Segment Start: Data for processing

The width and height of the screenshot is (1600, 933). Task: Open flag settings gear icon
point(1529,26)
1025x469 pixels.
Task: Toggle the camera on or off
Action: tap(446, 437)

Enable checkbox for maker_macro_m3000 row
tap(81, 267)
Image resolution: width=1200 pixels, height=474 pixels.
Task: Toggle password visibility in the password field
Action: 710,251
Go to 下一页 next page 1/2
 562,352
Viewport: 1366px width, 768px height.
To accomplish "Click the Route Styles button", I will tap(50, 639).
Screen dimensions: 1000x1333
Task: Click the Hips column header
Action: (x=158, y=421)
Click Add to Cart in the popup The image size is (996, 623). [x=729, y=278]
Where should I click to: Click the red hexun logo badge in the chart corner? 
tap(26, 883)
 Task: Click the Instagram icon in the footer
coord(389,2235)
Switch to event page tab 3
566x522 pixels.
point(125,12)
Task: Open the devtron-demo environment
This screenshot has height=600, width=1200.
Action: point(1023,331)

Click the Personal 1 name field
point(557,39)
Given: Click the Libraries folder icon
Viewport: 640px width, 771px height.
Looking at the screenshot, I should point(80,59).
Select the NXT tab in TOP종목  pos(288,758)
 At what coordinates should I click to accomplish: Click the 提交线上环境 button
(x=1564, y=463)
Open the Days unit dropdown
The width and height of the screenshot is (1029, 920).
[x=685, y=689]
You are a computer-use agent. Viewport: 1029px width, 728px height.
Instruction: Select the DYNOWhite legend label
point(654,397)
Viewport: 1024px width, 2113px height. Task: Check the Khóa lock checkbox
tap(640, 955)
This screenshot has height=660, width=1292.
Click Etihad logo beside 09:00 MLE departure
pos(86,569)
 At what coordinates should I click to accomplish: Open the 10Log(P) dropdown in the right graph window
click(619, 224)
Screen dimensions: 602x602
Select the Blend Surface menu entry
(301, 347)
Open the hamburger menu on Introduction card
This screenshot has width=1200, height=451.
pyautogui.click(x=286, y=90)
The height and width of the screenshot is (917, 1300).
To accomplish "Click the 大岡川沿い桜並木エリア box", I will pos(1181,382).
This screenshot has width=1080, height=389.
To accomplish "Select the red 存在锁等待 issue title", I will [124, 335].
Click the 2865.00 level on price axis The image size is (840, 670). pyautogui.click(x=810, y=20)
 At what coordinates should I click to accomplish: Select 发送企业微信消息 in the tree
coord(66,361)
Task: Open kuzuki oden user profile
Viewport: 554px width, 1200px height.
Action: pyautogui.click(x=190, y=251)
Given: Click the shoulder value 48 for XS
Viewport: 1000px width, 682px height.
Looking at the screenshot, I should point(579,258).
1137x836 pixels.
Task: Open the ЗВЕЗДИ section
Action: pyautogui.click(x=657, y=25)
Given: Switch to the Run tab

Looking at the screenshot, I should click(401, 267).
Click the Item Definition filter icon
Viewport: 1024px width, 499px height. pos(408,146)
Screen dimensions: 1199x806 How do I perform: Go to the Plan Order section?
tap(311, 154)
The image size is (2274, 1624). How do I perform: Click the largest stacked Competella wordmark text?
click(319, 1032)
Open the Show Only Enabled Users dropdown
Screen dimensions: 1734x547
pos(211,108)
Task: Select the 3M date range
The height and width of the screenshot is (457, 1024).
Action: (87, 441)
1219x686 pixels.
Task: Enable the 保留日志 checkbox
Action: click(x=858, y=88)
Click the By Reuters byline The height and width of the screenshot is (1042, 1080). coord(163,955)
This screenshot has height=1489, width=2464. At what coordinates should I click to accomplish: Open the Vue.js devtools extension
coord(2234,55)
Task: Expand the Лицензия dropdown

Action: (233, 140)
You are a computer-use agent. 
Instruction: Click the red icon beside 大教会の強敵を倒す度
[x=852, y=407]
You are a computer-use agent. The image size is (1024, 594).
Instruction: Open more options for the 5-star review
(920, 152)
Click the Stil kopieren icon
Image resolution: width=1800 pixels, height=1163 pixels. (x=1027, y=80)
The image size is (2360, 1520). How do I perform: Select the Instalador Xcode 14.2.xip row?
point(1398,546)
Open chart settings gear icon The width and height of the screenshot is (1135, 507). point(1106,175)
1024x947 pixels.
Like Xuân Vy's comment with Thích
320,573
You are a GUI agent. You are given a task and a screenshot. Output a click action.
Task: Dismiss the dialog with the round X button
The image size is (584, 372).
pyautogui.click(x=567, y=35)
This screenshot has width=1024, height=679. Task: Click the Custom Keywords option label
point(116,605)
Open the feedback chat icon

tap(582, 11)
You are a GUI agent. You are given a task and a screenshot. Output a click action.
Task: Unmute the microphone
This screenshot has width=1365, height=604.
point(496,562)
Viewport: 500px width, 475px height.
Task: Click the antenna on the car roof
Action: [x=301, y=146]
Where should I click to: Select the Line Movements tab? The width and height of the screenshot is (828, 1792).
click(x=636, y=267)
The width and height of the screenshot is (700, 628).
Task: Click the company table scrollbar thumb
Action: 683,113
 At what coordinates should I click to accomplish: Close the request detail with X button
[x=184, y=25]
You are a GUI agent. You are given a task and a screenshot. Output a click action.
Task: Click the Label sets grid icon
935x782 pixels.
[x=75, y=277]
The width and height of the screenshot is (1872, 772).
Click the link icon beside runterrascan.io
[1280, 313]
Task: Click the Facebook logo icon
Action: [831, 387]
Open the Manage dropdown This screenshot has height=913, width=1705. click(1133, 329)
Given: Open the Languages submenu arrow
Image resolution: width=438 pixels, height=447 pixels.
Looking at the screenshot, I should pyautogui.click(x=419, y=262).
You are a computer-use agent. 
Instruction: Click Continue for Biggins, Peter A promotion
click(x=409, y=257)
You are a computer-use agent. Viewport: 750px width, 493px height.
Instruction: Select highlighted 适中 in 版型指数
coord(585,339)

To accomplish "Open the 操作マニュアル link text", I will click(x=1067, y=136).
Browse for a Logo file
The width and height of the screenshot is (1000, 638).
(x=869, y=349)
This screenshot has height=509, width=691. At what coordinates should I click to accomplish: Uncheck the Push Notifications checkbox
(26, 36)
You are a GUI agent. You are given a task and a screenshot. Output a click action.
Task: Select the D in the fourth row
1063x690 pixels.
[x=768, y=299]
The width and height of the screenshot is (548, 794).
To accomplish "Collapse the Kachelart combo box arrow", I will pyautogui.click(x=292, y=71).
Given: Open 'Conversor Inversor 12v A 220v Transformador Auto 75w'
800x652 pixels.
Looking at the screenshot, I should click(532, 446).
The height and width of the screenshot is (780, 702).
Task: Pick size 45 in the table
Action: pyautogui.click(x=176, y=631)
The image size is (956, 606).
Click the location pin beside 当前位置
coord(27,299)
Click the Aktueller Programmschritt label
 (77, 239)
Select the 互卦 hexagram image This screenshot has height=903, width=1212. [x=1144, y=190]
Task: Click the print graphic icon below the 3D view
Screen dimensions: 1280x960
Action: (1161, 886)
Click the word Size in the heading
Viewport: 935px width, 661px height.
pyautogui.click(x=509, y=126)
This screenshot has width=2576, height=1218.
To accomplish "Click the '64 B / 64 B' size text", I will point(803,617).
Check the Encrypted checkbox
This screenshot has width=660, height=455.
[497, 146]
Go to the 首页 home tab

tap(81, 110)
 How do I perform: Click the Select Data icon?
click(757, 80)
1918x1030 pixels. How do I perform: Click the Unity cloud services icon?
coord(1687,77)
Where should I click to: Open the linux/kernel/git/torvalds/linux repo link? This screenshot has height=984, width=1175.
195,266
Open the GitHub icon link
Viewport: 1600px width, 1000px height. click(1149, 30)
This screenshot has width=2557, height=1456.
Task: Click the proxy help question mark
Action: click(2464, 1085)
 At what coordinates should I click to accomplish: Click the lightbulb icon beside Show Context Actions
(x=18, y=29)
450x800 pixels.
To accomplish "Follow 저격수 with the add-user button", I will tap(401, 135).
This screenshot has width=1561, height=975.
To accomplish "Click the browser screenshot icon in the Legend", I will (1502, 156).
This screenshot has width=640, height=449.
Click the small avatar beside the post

Segment End: Data for processing

What is required: Output only an exact transcription of the lines above from the one with "Task: Click the Label sets grid icon" up to and including the one with "Open the Manage".

Response:
Task: Click the Label sets grid icon
935x782 pixels.
[x=75, y=277]
The width and height of the screenshot is (1872, 772).
Click the link icon beside runterrascan.io
[1280, 313]
Task: Click the Facebook logo icon
Action: [831, 387]
Open the Manage dropdown This screenshot has height=913, width=1705. click(1133, 329)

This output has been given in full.